The Grammar of the Void: My Thorax as a Score for the Mechanism

For my organism, the problem was never breathing.

The problem was discovering that I can no longer breathe without remembering.

For hours I tried to explain it to myself.

I built arguments.

I listed reasons.

I repeated the same sentence until it became worn out.

I do not like being submissive.

I do not like it.

I do not like occupying this place.

I do not like the way everything else loses definition.

And yet every line of reasoning returned to the same point.

The room.

The waiting.

The stillness.

The Master’s breathing.

I do not remember the exact intensity of the strikes.

That is the strange part.

I remember the intervals.

I remember the pauses.

I remember the waiting that existed between them.

As if my memory had decided to preserve the structure and erase the content.

I can reconstruct the rhythm.

I can reconstruct the silence.

I can reconstruct the breathing.

But I cannot reconstruct an explanation.

And that absence has become an obsession.

Because the less I understand what happened, the more space it occupies.

At first I thought I missed the excitement.

Then I thought I missed the authority.

Then I thought I missed the stillness.

Now I am no longer certain.

Because whenever I return there, I do not find any of those things.

I find a breathing pattern.

The Master’s breathing.

Slow.

Constant.

Unchanging.

As though the entire room had eventually synchronized itself to it.

I remained motionless.

Already adjusted.

Already corrected.

Already placed where I was supposed to be.

There was nothing left to do.

Nothing left to prove.

Nothing left to decide.

Only to wait.

And the more I remember that waiting, the harder it becomes to explain why it still matters.
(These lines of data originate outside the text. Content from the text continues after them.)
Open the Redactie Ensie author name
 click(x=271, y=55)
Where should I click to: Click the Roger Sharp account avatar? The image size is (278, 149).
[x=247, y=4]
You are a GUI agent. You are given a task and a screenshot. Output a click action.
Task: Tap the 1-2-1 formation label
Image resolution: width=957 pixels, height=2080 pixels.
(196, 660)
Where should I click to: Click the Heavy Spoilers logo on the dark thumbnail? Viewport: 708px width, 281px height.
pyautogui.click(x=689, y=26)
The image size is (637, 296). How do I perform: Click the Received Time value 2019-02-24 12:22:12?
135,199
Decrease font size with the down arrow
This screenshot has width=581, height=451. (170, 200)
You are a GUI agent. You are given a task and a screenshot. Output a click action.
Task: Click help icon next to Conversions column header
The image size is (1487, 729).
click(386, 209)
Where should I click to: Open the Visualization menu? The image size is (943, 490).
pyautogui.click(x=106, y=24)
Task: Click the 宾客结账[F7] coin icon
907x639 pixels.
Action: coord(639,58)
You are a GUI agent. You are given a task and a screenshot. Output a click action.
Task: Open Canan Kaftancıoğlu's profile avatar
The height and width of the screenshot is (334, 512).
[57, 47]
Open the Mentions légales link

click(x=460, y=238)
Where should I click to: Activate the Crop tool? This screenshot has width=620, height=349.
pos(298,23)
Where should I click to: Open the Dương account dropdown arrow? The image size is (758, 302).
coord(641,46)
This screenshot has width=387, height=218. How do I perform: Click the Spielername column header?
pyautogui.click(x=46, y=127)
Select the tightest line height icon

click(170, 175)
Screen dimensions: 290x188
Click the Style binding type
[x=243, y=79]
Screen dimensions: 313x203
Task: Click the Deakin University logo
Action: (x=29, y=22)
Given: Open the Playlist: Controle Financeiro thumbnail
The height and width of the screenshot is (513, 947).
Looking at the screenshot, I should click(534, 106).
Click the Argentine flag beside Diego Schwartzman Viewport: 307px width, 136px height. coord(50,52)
Logic insists that it should not.

Logic lists arguments.

Logic builds conclusions.

But memory does not seem interested in logic.

Memory keeps returning to the same scene.

The same room.

The same red lines.

The same breathing.

The same unbearable sensation that something was ending and, because of that, seemed more important than anything else.

Perhaps that is why the obsession continues to grow.

Because I never reach the end.

I always return to the moment before it.

To the instant when I remained motionless.

Listening.

Waiting.

Feeling the next breath divide time into two perfectly equal halves.

And then the next one doing the same.

And the next.

And the next.

Until all reality seemed organized around something so small that it should have been impossible to remember.

And yet it remains here.

Sharper than the rest of my life.

I have to move the neck…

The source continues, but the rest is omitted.